I have read a lot of science fiction and fantasy books in my time, and this trilogy is top-of-the-range in either category.

It is unique in many ways, but most of them I can't tell you about without seriously spoiling the plot.

I can say that it's the only work I have read in which the “science” part is geology, and that the style of story-telling includes passages addressed to “you”, putting you in the story as one of the characters - but which one, and who is telling you the story, is something you don't find out until the end.

The whole trilogy, in fact, is a gripping and apparently endless series of reveals.

The excellent review (click the image above to read) contains spoilers, so please don't read too far if you read it at all.

I will risk one extract from the review:

What also makes this work unique is the author herself, the first black winner of SF and Fantasy's prestigious Hugo Award (which was given to each of the novels in this trilogy as it appeared).

If you click the image below, which comes from a different excellent review in The Guardian, you will learn more about the author and also about the trilogy (relatively spoiler-free).
N.K. Jemisin

If you like this...

[More SF and fantasy books from my Books Page]

Elizabeth Moon

If you don't recognize this person, then you might guess that she is someone's favourite granny or aunt (I can find no information on this, although anyone would be very lucky to have her as either).

You might also guess that she is a historian, and you'd be right. You'd probably be surprised to learn that she became a 1st Lieutenant in the US Marine Corps while on active duty and is an experienced paramedic.

She is actually Elizabeth Moon, an author of Fantasy and SF fiction who has given me more reading pleasure, in quantity and quality combined, than almost any other.

Her masterworks, for me, are the main “Paksworld” novels, set in a fictional medieval world, which begin with The Deed of Paksennarion (or Sheepfarmer's Daughter) and end with Crown of Renewal. They form a single very long adventure-filled story in two parts, spread over many volumes.
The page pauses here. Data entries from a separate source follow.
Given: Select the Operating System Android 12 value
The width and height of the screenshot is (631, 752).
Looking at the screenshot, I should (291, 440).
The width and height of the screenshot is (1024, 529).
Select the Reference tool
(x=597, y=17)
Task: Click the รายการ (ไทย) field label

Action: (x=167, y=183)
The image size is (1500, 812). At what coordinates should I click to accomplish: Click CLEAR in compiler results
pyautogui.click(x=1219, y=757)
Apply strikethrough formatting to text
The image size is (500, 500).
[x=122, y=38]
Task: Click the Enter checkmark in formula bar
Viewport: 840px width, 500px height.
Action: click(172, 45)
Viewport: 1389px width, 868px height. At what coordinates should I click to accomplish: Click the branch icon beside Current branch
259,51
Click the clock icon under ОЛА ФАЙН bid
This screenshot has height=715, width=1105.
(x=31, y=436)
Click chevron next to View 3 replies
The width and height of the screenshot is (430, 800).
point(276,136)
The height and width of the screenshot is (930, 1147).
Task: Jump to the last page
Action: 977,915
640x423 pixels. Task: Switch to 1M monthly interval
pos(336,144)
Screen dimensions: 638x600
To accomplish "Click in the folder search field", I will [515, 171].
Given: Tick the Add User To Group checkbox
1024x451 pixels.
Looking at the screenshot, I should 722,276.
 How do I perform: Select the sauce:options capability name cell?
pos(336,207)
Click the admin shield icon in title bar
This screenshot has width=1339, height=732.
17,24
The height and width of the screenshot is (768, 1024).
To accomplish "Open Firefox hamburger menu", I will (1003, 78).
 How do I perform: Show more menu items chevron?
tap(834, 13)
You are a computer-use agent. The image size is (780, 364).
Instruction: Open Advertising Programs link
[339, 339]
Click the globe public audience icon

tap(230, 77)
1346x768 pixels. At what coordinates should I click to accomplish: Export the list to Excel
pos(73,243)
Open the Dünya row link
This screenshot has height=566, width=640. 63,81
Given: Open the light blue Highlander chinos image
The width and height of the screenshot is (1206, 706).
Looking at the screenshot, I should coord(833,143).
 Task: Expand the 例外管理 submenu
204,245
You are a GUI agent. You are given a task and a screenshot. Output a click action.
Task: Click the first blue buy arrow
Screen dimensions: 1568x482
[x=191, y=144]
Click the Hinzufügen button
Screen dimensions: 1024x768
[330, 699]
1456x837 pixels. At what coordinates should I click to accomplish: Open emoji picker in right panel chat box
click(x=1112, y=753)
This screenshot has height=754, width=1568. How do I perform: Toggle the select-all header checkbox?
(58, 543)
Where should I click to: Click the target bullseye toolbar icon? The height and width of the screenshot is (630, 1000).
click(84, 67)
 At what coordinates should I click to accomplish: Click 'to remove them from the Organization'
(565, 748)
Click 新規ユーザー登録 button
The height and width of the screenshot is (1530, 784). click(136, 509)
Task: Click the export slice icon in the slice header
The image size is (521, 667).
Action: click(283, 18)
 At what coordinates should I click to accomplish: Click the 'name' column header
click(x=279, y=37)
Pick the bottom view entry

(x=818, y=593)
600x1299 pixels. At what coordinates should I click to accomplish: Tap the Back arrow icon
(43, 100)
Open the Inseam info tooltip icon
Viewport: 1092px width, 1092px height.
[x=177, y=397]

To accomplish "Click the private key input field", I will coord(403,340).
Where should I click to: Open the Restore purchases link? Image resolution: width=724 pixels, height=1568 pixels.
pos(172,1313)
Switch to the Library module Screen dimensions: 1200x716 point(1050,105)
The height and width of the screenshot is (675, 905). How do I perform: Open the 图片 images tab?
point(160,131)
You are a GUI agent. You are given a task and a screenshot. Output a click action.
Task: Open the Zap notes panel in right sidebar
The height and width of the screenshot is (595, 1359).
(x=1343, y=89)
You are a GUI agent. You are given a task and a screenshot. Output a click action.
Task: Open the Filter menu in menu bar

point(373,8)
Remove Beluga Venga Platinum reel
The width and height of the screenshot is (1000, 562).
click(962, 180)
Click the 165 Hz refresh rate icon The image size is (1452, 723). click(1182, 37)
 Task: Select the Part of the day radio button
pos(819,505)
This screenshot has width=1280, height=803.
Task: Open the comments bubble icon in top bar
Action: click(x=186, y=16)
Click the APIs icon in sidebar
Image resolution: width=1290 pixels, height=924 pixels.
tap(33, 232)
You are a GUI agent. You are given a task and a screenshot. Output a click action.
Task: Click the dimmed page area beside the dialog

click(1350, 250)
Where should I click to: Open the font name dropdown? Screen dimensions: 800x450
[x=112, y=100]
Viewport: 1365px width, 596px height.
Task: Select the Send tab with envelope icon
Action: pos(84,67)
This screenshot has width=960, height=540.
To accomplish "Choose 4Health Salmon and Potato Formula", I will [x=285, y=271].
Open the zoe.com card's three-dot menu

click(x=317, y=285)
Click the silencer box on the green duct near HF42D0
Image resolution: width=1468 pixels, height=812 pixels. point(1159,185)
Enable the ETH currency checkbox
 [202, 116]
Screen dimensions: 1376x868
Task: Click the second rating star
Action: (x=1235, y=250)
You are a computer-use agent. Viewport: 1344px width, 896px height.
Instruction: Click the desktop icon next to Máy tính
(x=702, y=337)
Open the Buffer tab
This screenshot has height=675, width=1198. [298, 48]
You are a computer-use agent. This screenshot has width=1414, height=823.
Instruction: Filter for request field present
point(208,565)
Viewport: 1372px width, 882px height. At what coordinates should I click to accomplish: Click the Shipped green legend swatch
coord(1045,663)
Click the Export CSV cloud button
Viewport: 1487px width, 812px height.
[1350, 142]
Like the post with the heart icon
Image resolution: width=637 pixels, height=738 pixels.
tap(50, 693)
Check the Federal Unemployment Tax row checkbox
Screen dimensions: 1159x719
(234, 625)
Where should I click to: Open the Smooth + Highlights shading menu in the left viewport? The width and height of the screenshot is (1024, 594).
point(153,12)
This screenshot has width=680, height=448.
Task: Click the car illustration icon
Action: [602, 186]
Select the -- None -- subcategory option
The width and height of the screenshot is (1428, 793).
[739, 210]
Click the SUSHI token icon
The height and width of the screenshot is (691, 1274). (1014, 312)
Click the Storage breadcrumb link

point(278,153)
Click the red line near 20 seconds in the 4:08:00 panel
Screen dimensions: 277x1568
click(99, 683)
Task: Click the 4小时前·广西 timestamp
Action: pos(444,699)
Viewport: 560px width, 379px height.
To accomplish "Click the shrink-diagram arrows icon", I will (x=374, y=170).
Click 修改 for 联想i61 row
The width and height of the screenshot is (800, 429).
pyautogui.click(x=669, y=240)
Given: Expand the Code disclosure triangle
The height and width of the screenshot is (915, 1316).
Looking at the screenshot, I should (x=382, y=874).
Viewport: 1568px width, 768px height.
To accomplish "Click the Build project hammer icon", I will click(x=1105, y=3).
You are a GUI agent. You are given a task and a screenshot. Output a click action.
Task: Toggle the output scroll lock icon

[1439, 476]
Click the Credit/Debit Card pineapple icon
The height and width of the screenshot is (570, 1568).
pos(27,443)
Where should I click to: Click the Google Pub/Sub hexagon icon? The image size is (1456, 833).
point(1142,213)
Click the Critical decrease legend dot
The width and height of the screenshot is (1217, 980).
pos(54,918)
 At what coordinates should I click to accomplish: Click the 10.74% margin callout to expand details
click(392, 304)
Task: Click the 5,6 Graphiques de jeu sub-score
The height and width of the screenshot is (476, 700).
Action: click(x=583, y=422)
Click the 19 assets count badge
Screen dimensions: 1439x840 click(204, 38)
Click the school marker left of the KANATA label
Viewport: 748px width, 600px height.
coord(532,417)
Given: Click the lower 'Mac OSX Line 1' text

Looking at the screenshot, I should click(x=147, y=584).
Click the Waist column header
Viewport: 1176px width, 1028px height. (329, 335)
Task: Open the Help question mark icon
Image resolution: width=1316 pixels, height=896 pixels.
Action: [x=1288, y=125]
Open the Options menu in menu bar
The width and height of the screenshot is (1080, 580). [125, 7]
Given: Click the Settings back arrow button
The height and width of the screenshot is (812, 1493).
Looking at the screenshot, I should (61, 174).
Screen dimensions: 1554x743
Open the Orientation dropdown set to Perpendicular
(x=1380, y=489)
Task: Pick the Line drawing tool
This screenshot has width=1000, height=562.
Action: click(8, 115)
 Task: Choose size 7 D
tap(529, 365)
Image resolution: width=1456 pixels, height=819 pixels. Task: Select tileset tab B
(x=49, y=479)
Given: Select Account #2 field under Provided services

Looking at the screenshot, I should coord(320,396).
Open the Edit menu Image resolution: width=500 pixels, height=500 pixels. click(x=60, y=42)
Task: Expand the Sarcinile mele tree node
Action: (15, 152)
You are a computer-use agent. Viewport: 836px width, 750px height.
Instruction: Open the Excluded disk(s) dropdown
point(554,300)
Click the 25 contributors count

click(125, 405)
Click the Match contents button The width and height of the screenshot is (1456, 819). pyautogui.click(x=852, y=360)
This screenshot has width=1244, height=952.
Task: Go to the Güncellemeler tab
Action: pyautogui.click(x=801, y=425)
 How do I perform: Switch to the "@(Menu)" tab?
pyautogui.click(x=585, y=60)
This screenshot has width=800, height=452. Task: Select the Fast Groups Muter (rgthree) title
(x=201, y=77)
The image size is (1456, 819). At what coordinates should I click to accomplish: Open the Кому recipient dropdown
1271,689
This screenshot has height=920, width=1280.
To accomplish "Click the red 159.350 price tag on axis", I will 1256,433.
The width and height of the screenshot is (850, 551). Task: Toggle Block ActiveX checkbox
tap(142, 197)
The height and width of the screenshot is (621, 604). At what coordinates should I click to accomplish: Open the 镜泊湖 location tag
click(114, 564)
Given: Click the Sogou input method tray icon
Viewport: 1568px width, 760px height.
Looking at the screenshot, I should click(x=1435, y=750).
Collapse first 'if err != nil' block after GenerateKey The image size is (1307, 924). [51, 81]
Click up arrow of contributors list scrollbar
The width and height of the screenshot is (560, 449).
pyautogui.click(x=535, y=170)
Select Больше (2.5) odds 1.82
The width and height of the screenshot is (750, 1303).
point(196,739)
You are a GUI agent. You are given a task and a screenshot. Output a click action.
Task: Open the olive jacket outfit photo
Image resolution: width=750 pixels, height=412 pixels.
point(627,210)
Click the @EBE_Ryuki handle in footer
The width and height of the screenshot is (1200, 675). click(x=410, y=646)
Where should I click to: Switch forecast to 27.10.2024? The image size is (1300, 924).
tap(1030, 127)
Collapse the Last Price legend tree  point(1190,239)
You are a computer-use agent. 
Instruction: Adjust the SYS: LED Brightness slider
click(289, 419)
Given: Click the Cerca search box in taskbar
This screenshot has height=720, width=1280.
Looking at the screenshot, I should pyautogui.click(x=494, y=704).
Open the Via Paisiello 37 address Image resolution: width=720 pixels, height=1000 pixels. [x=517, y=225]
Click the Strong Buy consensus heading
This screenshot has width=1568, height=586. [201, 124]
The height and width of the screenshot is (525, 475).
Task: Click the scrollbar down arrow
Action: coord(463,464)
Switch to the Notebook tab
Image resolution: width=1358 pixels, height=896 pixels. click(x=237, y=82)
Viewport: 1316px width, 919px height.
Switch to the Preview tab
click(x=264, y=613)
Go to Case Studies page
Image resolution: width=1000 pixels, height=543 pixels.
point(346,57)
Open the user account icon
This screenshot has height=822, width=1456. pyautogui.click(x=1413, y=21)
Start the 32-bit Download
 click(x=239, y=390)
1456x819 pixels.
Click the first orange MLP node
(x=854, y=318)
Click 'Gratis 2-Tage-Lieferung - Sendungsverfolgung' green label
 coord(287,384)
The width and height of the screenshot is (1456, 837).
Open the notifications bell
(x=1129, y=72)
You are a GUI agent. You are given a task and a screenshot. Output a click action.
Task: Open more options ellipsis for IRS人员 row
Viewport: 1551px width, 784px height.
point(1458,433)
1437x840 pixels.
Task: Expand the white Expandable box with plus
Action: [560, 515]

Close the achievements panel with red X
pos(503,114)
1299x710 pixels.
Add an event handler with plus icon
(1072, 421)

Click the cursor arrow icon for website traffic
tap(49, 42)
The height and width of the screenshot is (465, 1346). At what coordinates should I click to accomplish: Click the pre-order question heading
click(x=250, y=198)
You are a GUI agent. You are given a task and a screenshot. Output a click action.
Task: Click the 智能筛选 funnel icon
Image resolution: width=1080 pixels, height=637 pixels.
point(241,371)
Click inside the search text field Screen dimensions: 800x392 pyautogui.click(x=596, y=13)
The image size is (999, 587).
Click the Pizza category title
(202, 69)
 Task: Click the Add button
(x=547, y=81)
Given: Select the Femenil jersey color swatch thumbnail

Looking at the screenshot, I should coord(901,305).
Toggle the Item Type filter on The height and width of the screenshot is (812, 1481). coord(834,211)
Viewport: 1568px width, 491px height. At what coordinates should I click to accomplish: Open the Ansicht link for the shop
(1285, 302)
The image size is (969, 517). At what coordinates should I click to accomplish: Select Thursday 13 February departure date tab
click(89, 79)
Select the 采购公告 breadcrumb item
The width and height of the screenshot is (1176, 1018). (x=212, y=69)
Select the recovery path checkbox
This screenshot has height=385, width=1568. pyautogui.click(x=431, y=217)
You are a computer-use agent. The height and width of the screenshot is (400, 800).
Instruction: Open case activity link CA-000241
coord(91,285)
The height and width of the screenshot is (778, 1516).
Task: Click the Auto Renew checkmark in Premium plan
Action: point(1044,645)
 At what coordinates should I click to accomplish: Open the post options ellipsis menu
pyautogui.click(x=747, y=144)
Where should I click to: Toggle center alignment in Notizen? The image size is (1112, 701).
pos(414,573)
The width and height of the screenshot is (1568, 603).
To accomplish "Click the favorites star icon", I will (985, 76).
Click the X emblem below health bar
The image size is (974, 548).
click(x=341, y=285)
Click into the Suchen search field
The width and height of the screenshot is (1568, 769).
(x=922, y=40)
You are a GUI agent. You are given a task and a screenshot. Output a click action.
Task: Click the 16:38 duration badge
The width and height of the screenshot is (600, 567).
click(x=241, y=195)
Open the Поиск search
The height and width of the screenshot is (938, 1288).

For these novels Elizabeth Moon has created an extraordinarily realistic world, showing a deep appreciation of diverse cultures, politics, economics, historical development, real military campaigning and trading and legal systems.

The novels also demonstrate, as no others that I have read, what honourable and competent leadership really means, something particularly relevant in today's political culture.

If you are interested, you can read my full review of them here, which includes a list of all the volumes in order.

Most of her other works are set in the far future. My favourites are Vatta's War followed by the (misleadingly titled!) Vatta's Peace, and The Serrano Legacy, both of which (like the Paksworld novels) are very long adventure-filled stories in multiple volumes. These have been described as “military action SF” (and by me as “great holiday reading”, especially if you are e.g. a Tom Clancy fan) but they are far richer and more complex than those phrases would suggest.

Leadership and personal development again feature in these books, as do many of the Paksworld novels' other strengths, including some great world-building. In addition, the author has created extraordinarily real spacecraft, whether commercial vessels or fighting ships, in which much (but by no means all) of the action is set. This sense of reality extends not only to the environmental, engineering, weapons and command sections of each ship, but to the detailed functions of the crews who man them. I am oddly reminded of C.S. Forester's WWII book The Ship, which tells the story of a single critical engagement in the war in the Mediterranean, from the viewpoints of individual men of all stations serving on a destroyer.

The Serrano Legacy has a particularly rich background, and storylines that go well outside the military. One of its central concerns is a fascinating exploration of what might happen to societies and hierarchical organizations when the human lifespan can be significantly extended.

Vatta's War revolves around another complex issue, namely what happens when an essential monopoly-controlled galaxy-wide communication system (based on the “ansibles” that Ursula LeGuin invented for other SF writers) comes under attack.

If you enjoy Elizabeth Moon's books, don't miss her “stand-alone” novel The Speed of Dark, set in the near future, which draws on experiences with her autistic son. It was highly acclaimed by the critics, and you can find many links about it here.

If you like this...

[The Fantasy section of my Books page, including my full review of the Paksworld novels]
[The SF section of my Books page]
[A useful publication list for Elizabeth Moon's books, with Amazon purchase links]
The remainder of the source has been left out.